## WHAT TO WORK ON
In the records that follow, the lines from the one containing "[presentation] (74, 609)" to the one containing "Einsatzabteilung (76, 675)", inclusive, are to be given again exactly.

-- GIVEN DATA follows --

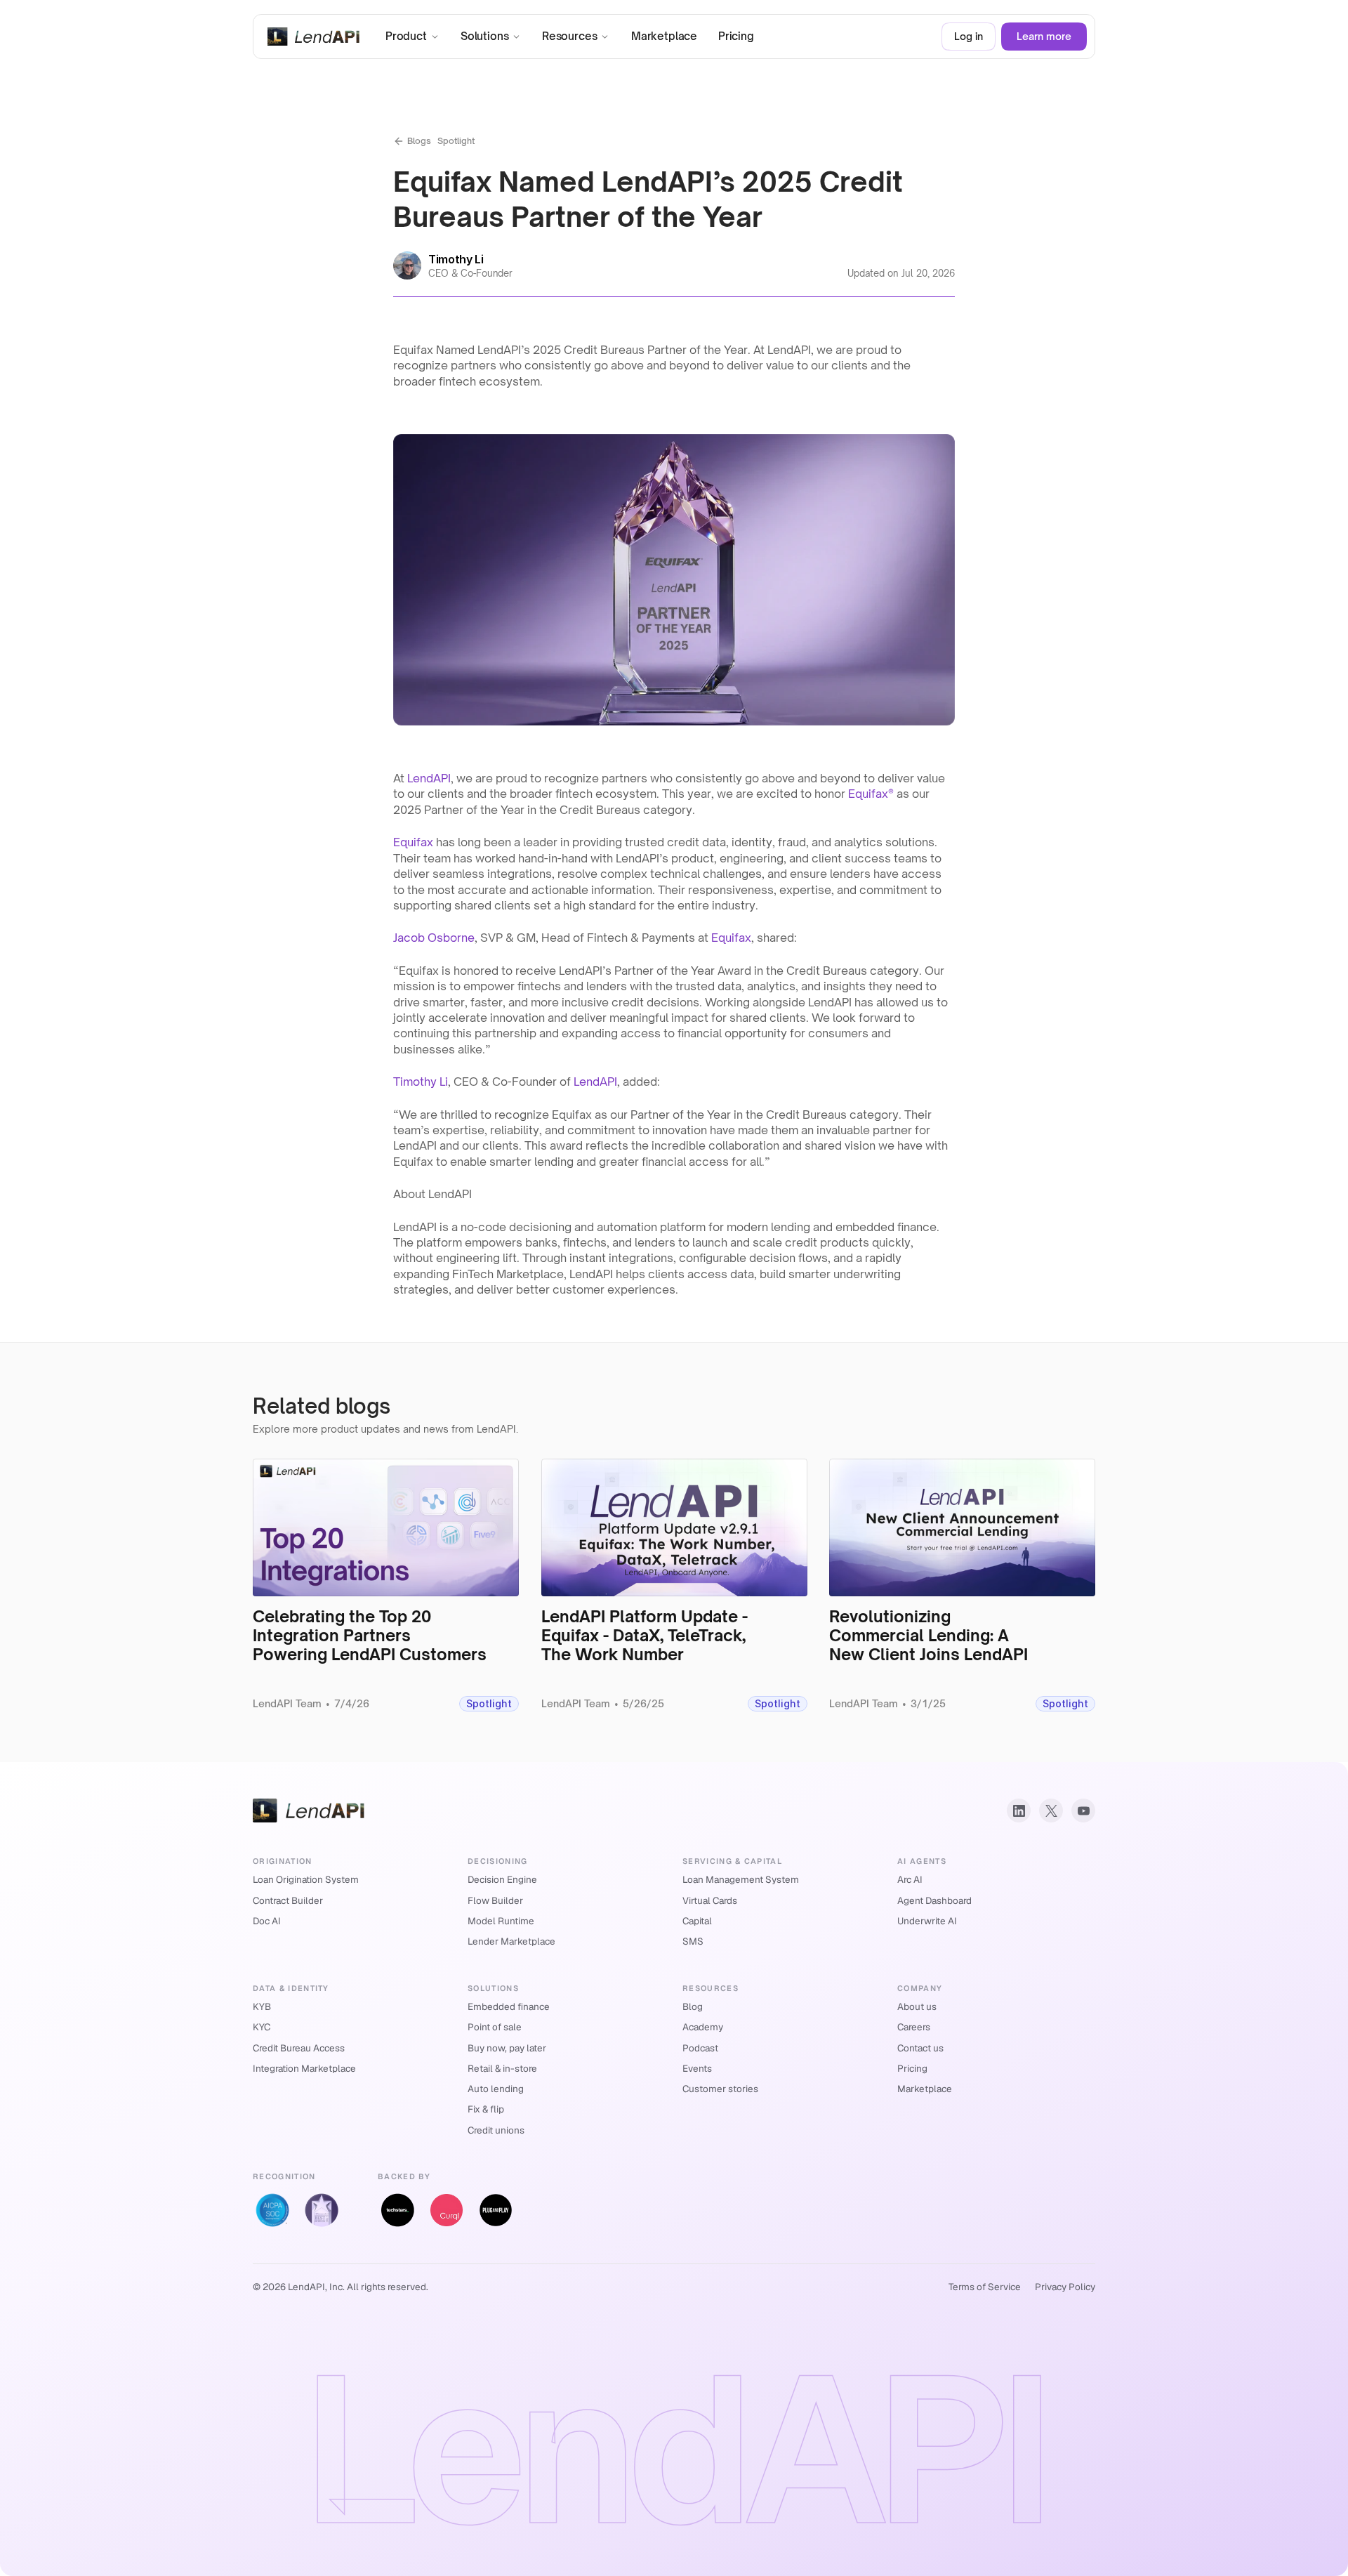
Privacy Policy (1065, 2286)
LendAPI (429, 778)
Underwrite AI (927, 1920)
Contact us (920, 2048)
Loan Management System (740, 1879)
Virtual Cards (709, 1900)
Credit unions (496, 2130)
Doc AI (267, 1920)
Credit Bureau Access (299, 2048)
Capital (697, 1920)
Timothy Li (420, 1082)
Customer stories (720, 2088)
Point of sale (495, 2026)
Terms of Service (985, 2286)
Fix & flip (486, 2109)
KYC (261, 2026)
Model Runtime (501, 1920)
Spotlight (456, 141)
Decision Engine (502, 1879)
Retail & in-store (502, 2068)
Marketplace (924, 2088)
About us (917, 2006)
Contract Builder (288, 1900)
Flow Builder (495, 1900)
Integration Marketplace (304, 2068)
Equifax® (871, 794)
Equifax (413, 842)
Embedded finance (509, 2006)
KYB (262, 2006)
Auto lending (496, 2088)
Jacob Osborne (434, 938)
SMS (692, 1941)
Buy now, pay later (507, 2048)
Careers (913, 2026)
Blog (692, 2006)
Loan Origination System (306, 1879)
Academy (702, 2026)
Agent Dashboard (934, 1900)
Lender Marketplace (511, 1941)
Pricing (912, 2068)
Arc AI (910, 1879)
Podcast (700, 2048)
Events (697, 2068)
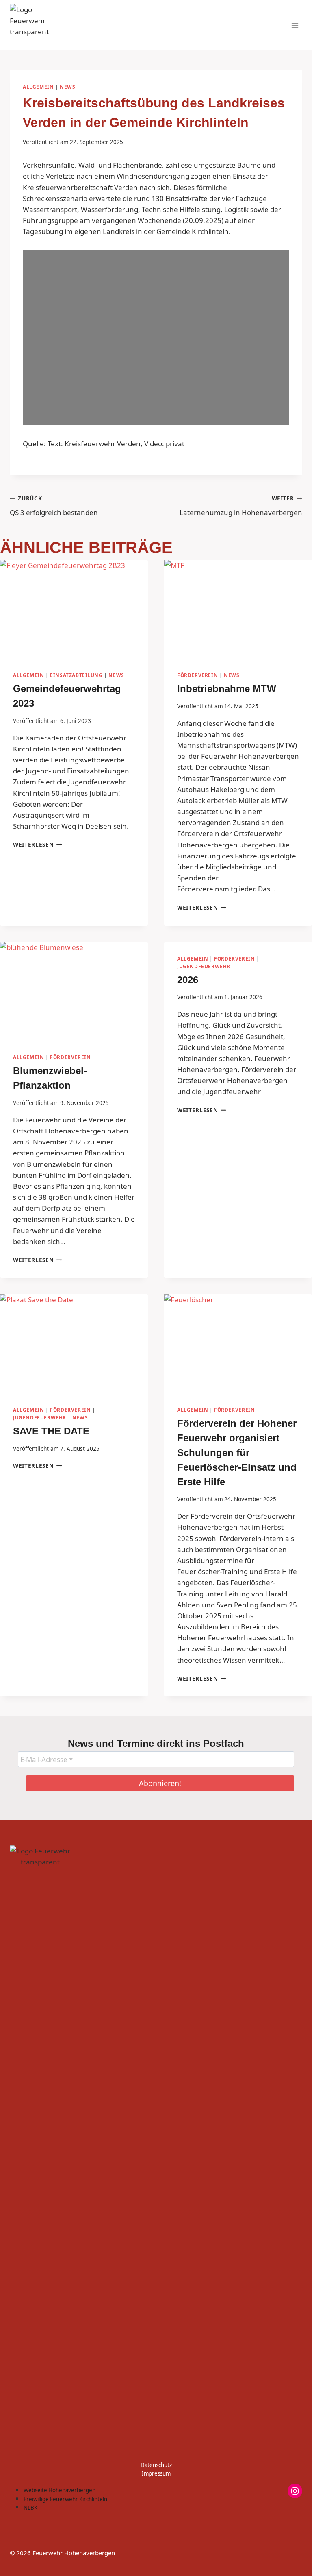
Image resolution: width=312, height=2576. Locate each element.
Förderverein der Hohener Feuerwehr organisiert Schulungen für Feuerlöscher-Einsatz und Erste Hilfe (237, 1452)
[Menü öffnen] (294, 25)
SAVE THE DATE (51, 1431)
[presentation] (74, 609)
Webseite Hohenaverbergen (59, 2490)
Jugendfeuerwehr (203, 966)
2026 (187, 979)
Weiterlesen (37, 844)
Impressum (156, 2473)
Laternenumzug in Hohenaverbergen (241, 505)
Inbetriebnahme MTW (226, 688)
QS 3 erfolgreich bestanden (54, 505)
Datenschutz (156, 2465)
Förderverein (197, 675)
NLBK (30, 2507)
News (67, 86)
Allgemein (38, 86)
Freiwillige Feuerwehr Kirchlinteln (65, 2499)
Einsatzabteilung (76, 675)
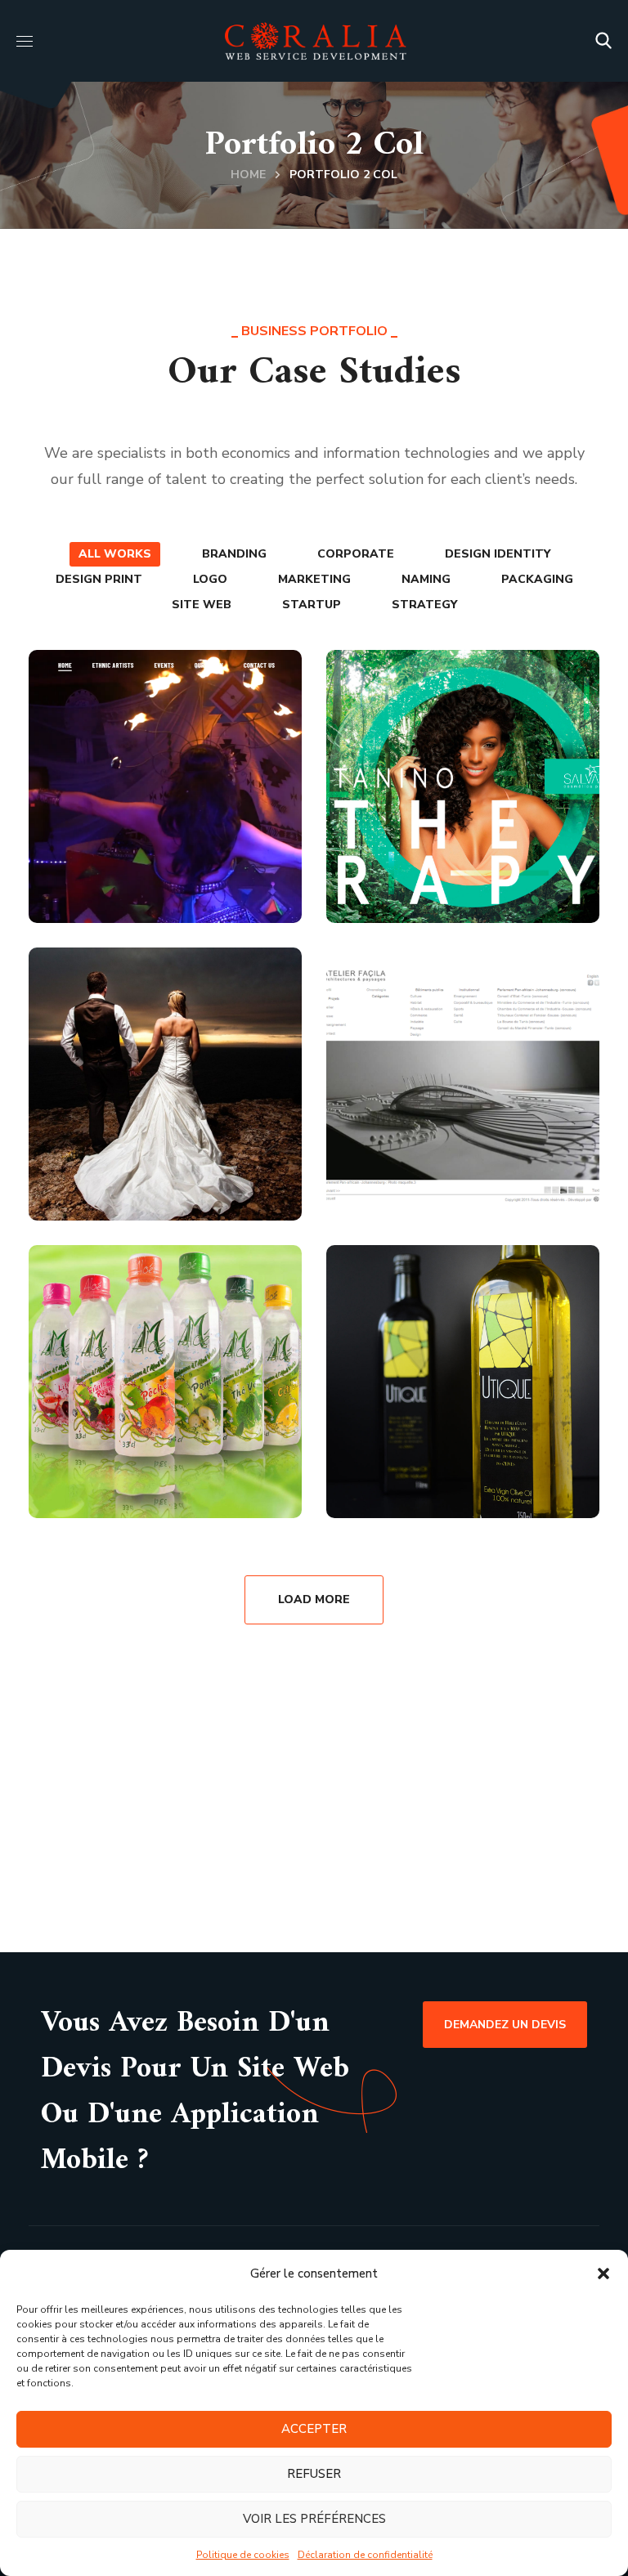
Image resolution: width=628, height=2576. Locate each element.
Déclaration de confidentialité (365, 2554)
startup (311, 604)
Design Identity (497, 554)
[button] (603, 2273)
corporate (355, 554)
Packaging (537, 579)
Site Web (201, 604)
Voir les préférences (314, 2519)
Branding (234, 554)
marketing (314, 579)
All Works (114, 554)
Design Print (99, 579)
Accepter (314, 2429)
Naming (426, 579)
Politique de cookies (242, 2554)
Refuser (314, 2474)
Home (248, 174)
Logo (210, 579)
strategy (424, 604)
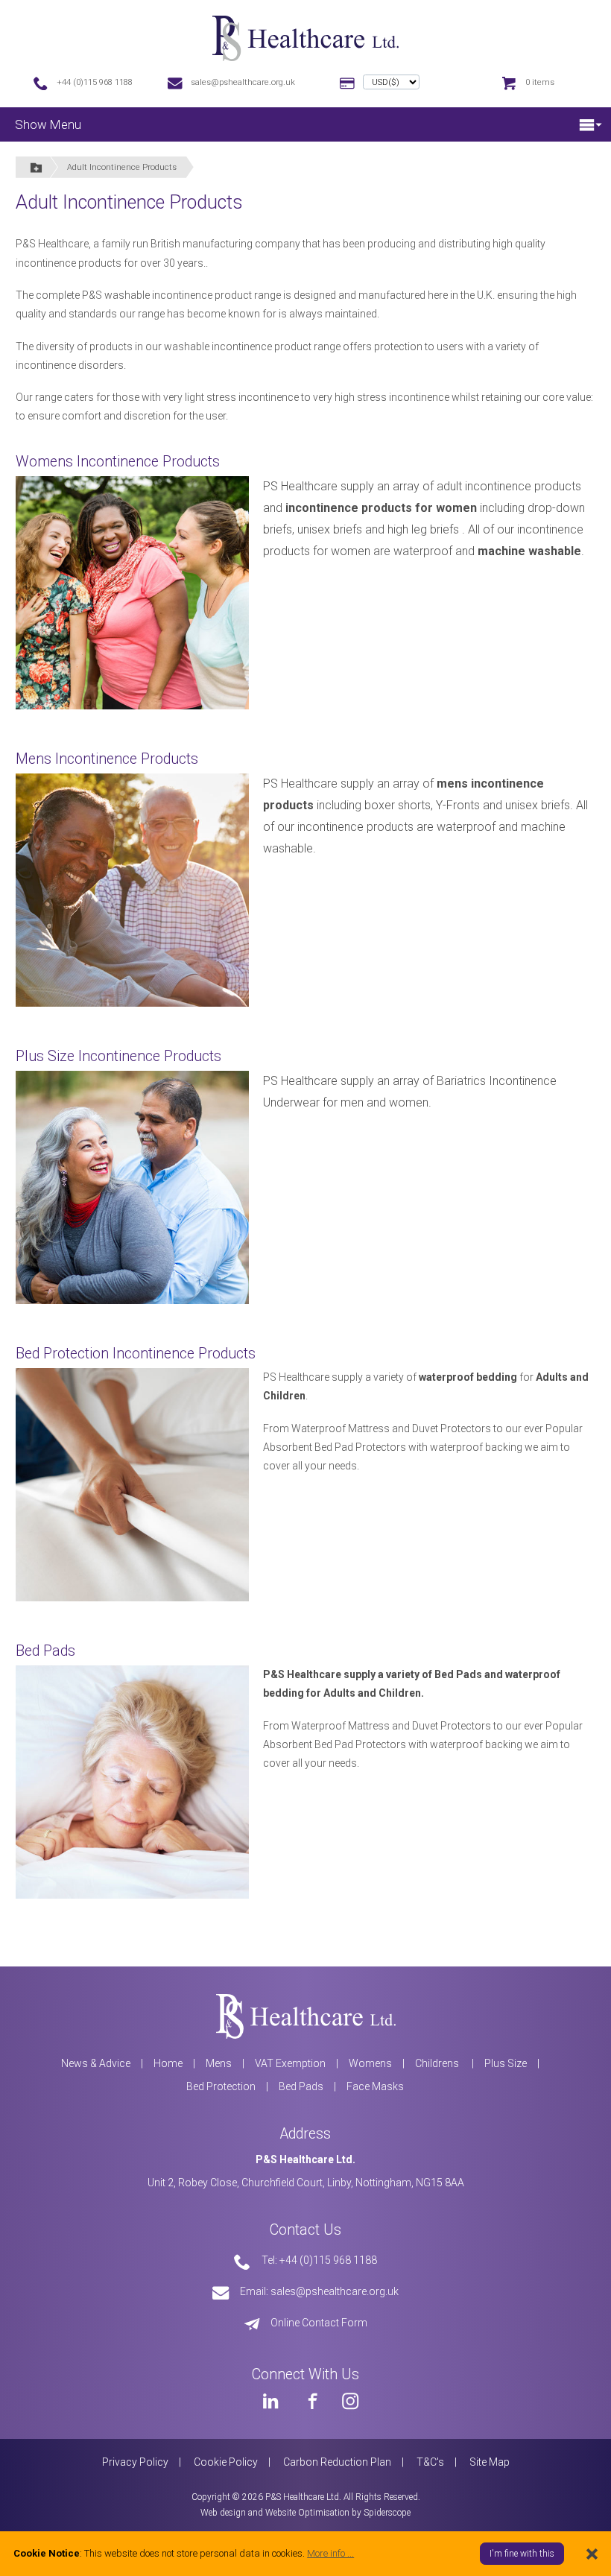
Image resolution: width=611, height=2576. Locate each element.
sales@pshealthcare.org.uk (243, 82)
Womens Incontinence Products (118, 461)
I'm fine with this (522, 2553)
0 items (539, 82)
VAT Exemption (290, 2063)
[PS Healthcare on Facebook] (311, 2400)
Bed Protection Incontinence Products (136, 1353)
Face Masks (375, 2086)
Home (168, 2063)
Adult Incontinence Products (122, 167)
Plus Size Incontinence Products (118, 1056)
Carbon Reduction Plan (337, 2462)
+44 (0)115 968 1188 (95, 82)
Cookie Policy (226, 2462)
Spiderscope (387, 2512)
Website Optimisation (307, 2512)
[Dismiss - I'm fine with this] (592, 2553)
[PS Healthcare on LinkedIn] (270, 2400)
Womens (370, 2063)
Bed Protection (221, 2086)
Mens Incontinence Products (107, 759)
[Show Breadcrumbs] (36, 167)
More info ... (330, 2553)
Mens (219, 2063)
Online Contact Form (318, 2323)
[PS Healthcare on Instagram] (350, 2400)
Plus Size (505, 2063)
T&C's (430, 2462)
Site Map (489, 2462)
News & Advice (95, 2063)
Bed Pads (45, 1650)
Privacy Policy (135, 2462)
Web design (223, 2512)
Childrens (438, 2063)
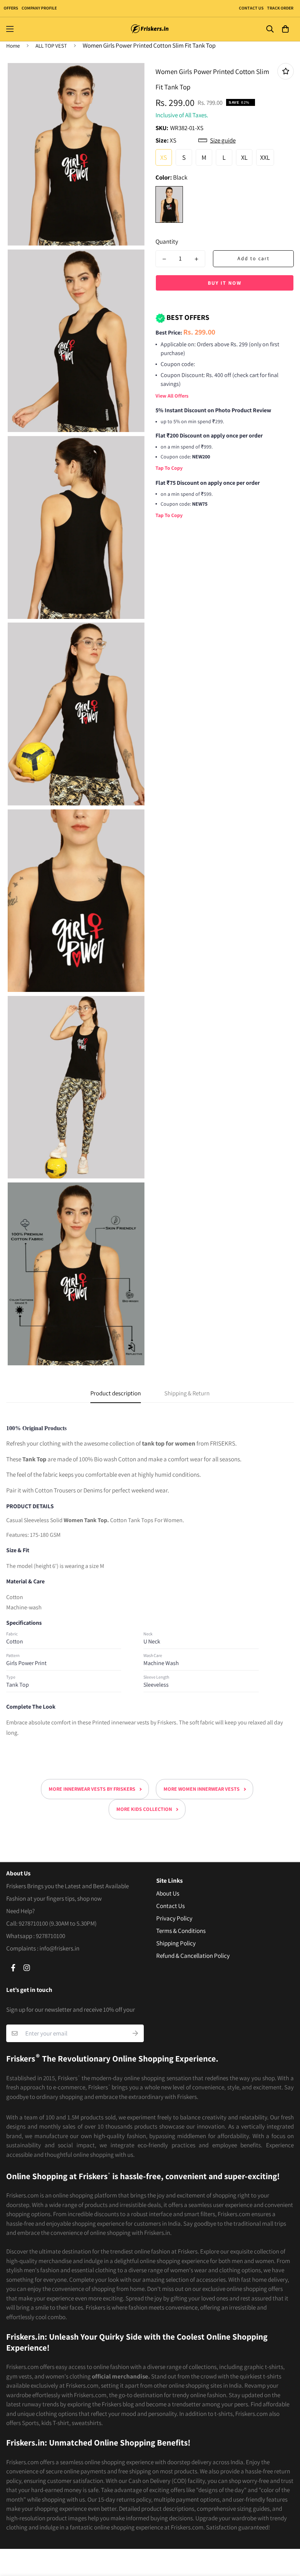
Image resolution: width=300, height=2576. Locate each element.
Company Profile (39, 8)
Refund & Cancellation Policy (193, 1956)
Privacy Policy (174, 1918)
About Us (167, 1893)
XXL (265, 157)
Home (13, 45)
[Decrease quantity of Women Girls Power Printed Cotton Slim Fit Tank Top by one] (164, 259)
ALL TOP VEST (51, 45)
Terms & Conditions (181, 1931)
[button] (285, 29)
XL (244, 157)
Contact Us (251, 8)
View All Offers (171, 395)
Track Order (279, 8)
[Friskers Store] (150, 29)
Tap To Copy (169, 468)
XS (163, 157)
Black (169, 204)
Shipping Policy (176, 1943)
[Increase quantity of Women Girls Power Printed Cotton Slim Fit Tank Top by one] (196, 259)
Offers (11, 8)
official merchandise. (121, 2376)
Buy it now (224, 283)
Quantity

-- GIVEN DATA concluded --

## RESULT FOR THIS EXERCISE
[presentation] (74, 609)
Webseite Hohenaverbergen (59, 2490)
Jugendfeuerwehr (203, 966)
2026 (187, 979)
Weiterlesen (37, 844)
Impressum (156, 2473)
Laternenumzug in Hohenaverbergen (241, 505)
Inbetriebnahme MTW (226, 688)
QS 3 erfolgreich bestanden (54, 505)
Datenschutz (156, 2465)
Förderverein (197, 675)
NLBK (30, 2507)
News (67, 86)
Allgemein (38, 86)
Freiwillige Feuerwehr Kirchlinteln (65, 2499)
Einsatzabteilung (76, 675)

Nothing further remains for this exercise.